Entonces, en el mejor de los casos, el analizante/paciente comienza a hablar sin que se le pida algún contenido específico, no sólo por evitar guiar su relato, sino porque en rigor no importa demasiado el contenido pues como analista nuestra atención flotante esta dirigida a esos instantes donde el discurso de nuestro analizante trastabilla, donde se equivoca, donde olvida, donde parece tropezar. Es justo en ese momento donde para el psicoanálisis el sujeto aparece. La idea es marcar su entrada antes que vuelva desaparecer bajo el velo de un parloteo que da vueltas en el vacío.

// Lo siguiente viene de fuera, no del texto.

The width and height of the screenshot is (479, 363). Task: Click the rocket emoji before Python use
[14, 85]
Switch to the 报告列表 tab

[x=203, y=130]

Si nos mantenemos en la importancia de este discurso tenemos que el campo que inaugura Freud tiene relación con una palabra, para Lacan un significante, incluso una letra, que porta una verdad, la verdad del sujeto en oposición a una serie de palabras que crean una ilusión de continuidad.
Se podría decir, entonces, que el análisis es una experiencia, una que se da en el lenguaje, que de alguna forma es particular, pues está dirigida a revelar cierta verdad que es la del sujeto, y que de alguna forma su técnica se encuentra orientada a revelar un saber escindido de la conciencia, una que porta el inconsciente cuando es producido en la sesión analítica. Un saber que apunta al deseo y que se enmascara en los síntomas, los cuales provocan el enigmático sufrimiento que hace a una persona buscar una respuesta a su padecer.
En este punto, las condiciones en que se realiza un análisis ya pueden enlazarse con la cura. Freud hacía notar que la supresión de los síntomas no era el objetivo principal de un psicoanálisis sino algo así como un efecto terapéutico colateral del trabajo analítico. De forma que la posibilidad de curar quedaría subordinada al modo en que se aplica la técnica.
No hay duda de que un análisis cura, los hechos clínicos lo demuestran, los pacientes siguen requiriendo un análisis, pero ello se realiza a través de un acceso al saber inconsciente que permite, en lo que sería un acto de naturaleza creativa, una reescritura, que de alguna forma tendrá el efecto de aliviar el sufrimiento de una persona. De ahí que para Freud, a diferencia de lo que en algún momento se utilizó como eslogan, aquello de “hacer consciente lo inconsciente”, priorizara lo que hay de reconstrucción en aquel proceso.
En suma, una apuesta que va en la línea de fomentar la constante apertura a lo nuevo, a la asunción de responsabilidad por el propio deseo y mantener siempre la opción de renovar continuamente nuestras preguntas. Lo que salga de ello, lo que una y otra vez se construya, eso es lo que, como añadidura, realmente hace posible una cura.